McCain laid to rest at Naval Academy alongside old friend
Ns News Online Desk: John McCain was laid to rest Sunday on a green hill at the US Naval Academy in Annapolis, Maryland, Md. alongside the classmate who was his “wing man” and lifelong friend.
The Vietnam War hero, maverick senator and two-time presidential candidate was bid farewell in a private ceremony beside the Severn River by his closest family members and friends, along with military dignitaries and members of his academy Class of 1958.
The Arizona senator’s final resting place is the cemetery near the fields and classrooms where he and his friend, Admiral Chuck Larson, met as young men six decades ago. The senator died Aug. 25 from brain cancer at age 81.
A non-conformist to the end, McCain chose to be buried at the academy instead of Arlington National Cemetery with his father and grandfather, both Naval admirals.
“I want to smell the rose-scented breeze and feel the sun on my shoulders,” McCain wrote in his May memoir. “I want to watch the hawks hunt from the sycamore, and then take my leave bound for a place near my old friend Chuck Larson, in the cemetery on the Severn, back where it began.”
Larson and McCain were Naval Academy roommates; Larson, who died in 2014, is a former academy superintendent who had reserved four burial plots for himself, McCain and their spouses.
Modal TriggerBefore the burial, McCain’s widow, Cindy, his sons Jack and Don, daughter Meghan and his 106-year-old mother, Roberta, joined mourners at a memorial service at the academy’s chapel.
In attendance were former CIA director and Army General David Petraeus and Sen. Lindsey Graham, (R-S.C.), a long-time political ally and one of McCain’s closest friends. “Nobody loved a soldier more than John McCain,” Graham earlier said he planned to tell mourners at the chapel.

• Provided material
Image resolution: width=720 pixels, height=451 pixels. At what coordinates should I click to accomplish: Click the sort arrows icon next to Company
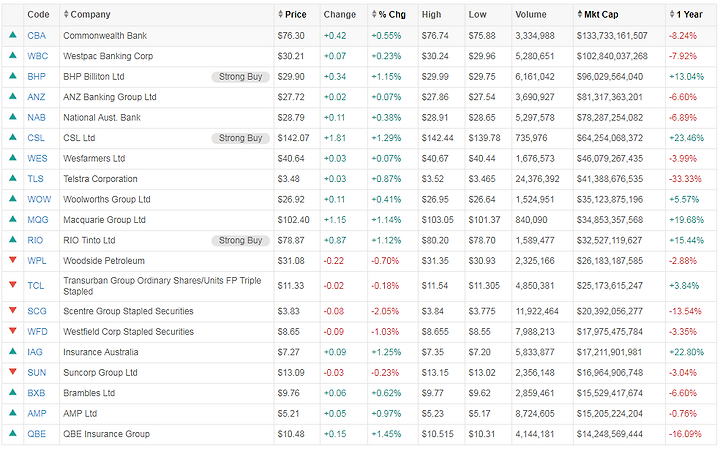[66, 15]
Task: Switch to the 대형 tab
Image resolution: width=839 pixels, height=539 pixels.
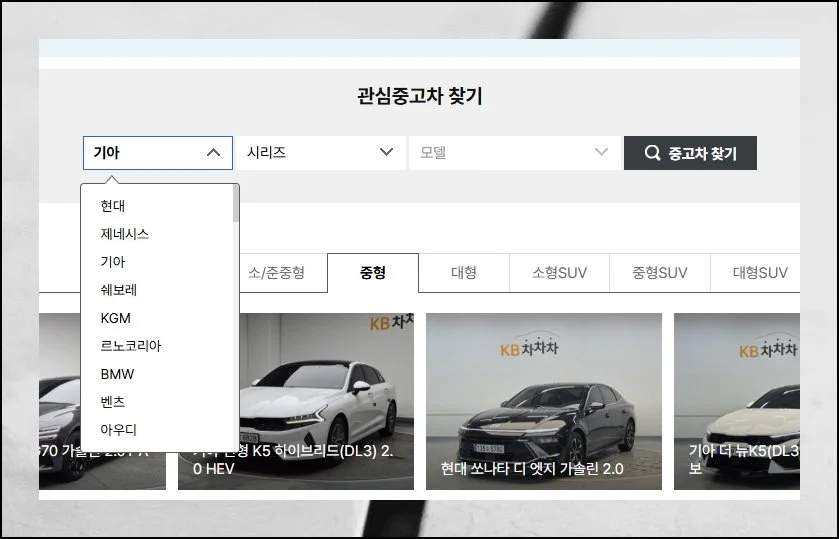Action: tap(464, 273)
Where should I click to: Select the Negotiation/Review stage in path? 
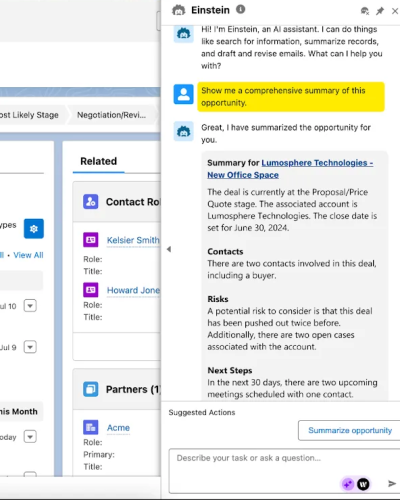(112, 115)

• Directions
A. From the McCain burial article, list every family member of McCain who is named as joining mourners at the chapel memorial service, with their relation to him.
B. Continue the McCain burial article from its last sentence.
The records are separate material, unrelated to the news article.

• Results of the tasks
A.
- Cindy, his widow
- Jack, his son
- Don, his son
- Meghan, his daughter
- Roberta, his 106-year-old mother

B.
“There’s a lesson to be learned this week about John McCain,” Graham told “Fox News Sunday.”
“Number one, Americans appreciate military service … If you work hard and do your homework and know what you’re talking about, people will listen to you. That if you pick big causes bigger than yourself, you’ll be remembered,” he said. “He tried to drain the swamp before it was cool, that you can fight hard and still be respected. If you forgive, people appreciate it, and if you admit to mistakes, you look good as a stronger man. “Why do we remember this man? Because of the way he conducted his public life.”
“I bear witness to his commitment to have their back, travel where they go, never let them be forgotten,” Graham added. “The public may be tired of this war called the war on terrorism, but John McCain never was. And he had their back and he gave them what they need to win a fight we can’t afford to lose.”
Following the service, the senator’s casket was carried in a horse-drawn caisson from the academy’s chapel to its cemetery, with McCain’s widow, Cindy, and children among those following it on foot.
At about 4 p.m., a flyover of military aircraft honored the former Navy pilot. The aircraft flew in what is called a “missing man formation,” in which one aircraft abruptly veers away, in honor of McCain’s military service.